§ Problem
Look through the records below, and whenever a line contains "icon", copy it.

§ Given entries
___

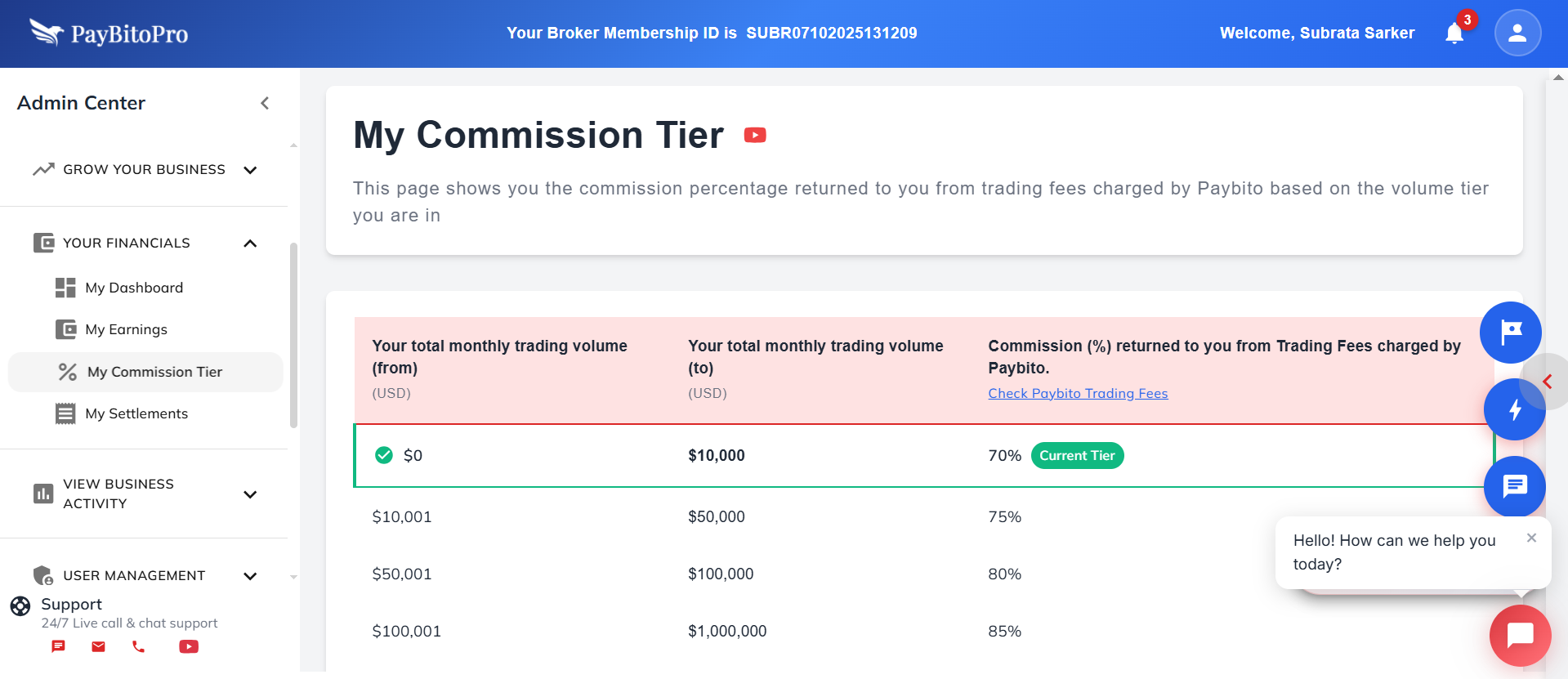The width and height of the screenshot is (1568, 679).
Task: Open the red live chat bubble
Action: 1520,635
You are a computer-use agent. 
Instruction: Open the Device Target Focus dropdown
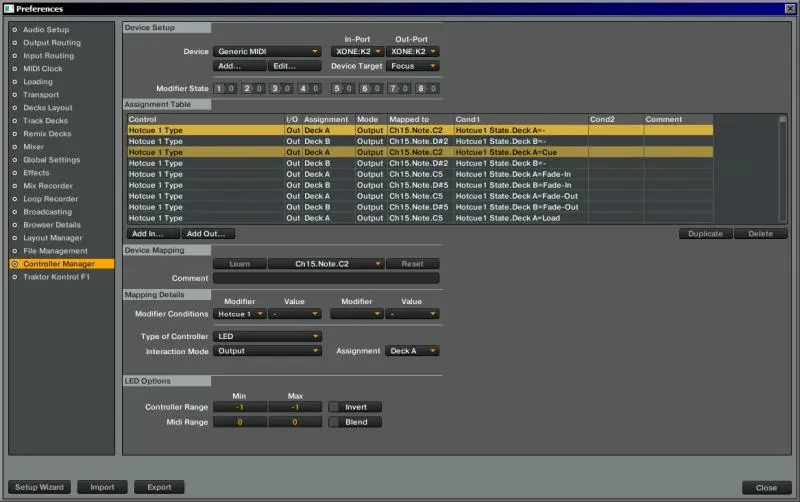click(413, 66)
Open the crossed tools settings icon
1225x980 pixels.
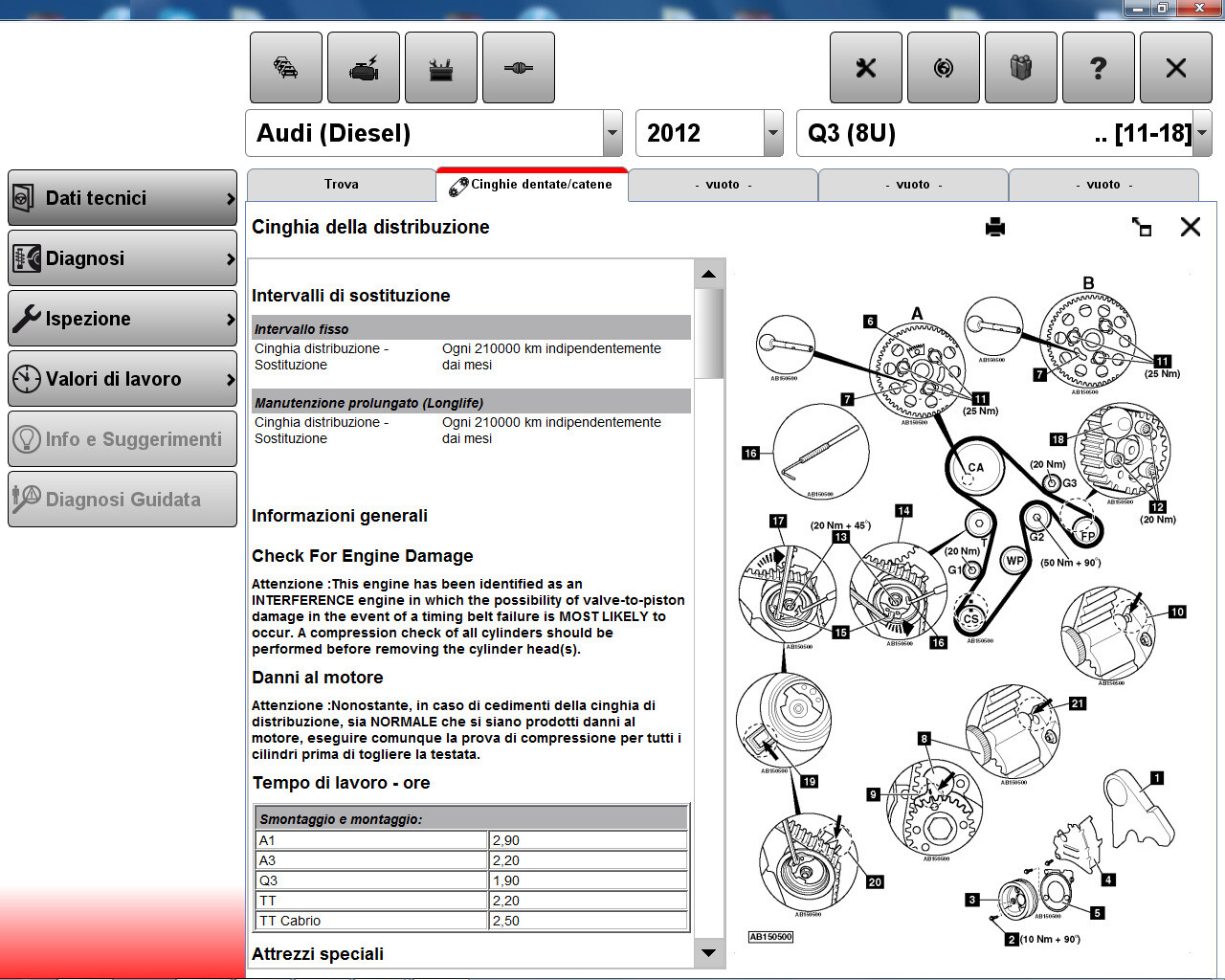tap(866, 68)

___

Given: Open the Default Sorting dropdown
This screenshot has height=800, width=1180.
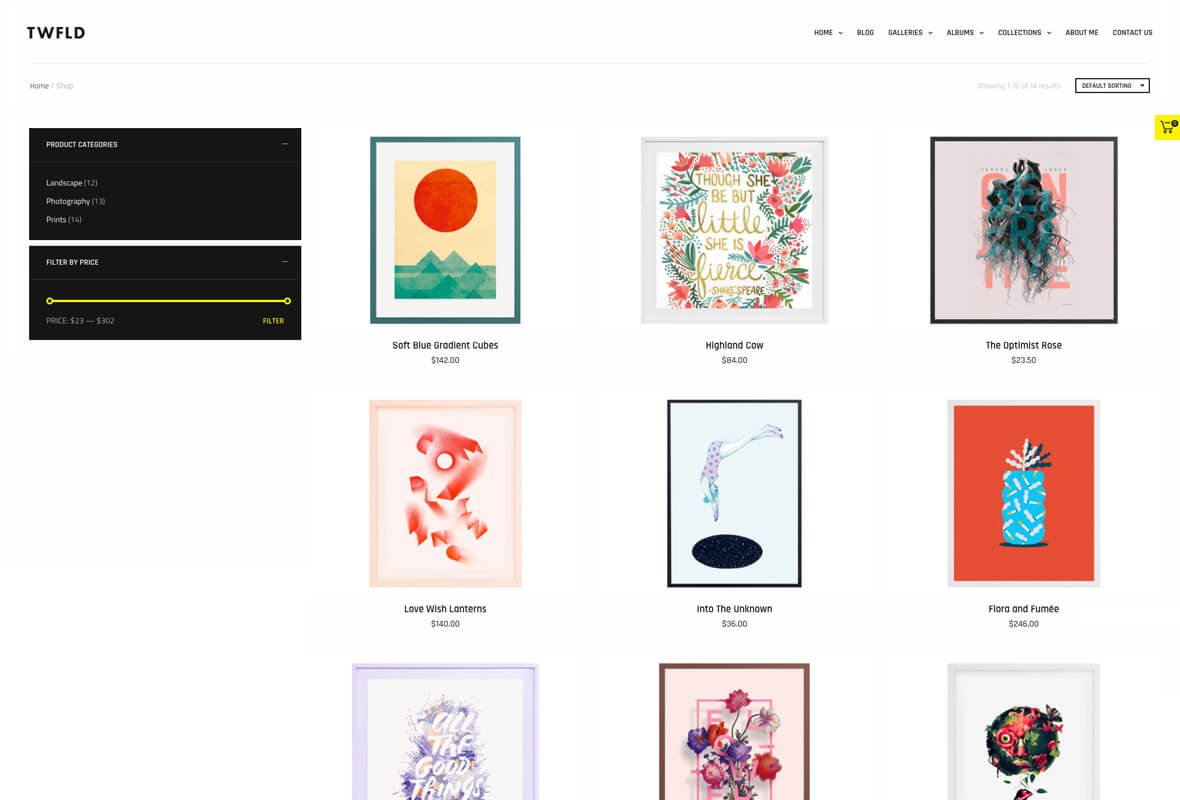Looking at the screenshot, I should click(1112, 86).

___

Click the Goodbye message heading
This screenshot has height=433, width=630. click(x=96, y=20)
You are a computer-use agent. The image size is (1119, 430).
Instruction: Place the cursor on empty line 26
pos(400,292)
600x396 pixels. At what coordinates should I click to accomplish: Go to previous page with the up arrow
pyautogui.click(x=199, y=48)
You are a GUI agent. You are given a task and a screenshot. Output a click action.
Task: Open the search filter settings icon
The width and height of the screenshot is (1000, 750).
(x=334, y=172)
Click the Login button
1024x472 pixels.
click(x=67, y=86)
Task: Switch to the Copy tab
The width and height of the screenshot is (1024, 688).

___

§ Solution to this problem
Open the crossed tools settings icon
Task: Open the search filter settings icon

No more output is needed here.